Dr Carolyn Stewardson is the Projects Manager–Research for Fisheries Research and Development Corporation (FRDC), who co-ordinated the delivery of the SAFS 2016 reports, says the report is designed to be "a simple but scientifically robust tool informing fishers, consumers, managers and policy makers and the broader community about the sustainability of Australia’s wild-caught fish stocks”.
The SAFS reports “combine information across all jurisdictions”, she says, and “seek to become the most widely recognised and respected source of information on the status of Australia’s fish stocks".
"Approximately 100 scientists have contributed to the work, while a further 50 scientists have been involved in an independent reviewing capacity to ensure the robustness of the analysis," says Stewardson.
FRDC communications manager Peter Horvat says that while reports incorporate data about by-catch, habitat and fisheries management, the focus is largely on the status of the stock. The key to the SAFS report success is the verifiable quantitative data provided through fisheries stock assessments.

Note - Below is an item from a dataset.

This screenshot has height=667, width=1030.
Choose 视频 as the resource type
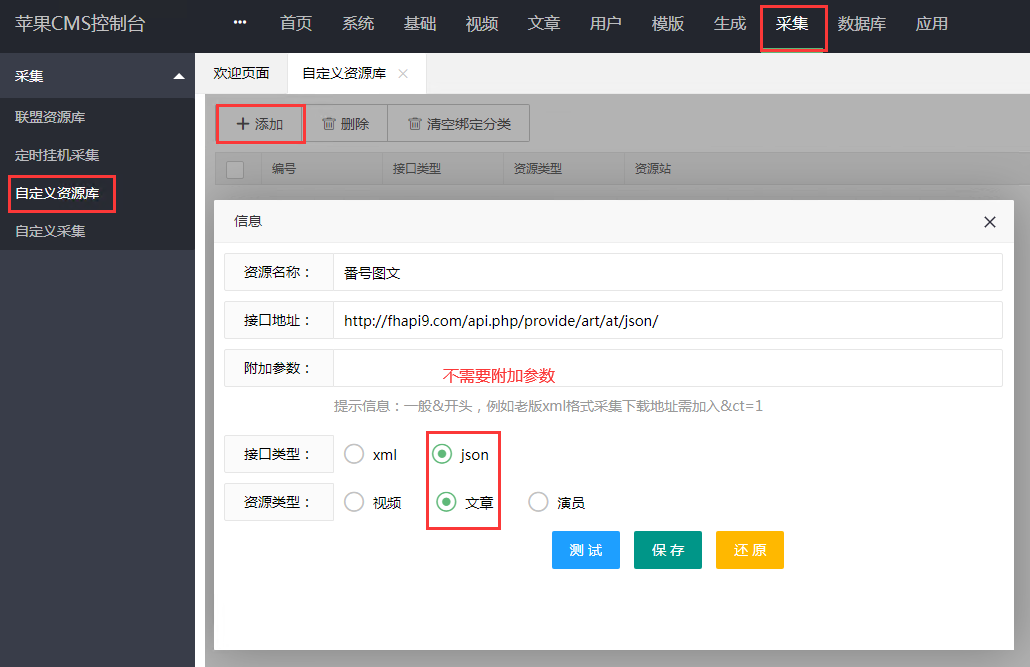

“Making the source data available adds to the robustness of the report,” Horvat says.
SAFS is now also found on the fish.gov.au[Link will open in a new window] website. Publicly available data tools let anyone report on different variables, such as by jurisdiction, and other information about various species over the past decade.
Into the future, the goal is to be consistent with the Global Sustainable Seafood Initiative (GSSI).
Cohesion with world standards makes the data even more robust and useful, and fisheries data is now also used by Atlantis[Link will open in a new window] - CSIRO’s ground breaking marine ecosystem modelling tool.
“A significant benefit of SAFS is that it informs stakeholders where to concentrate resources to address stocks that need rebuilding,” says Horvat.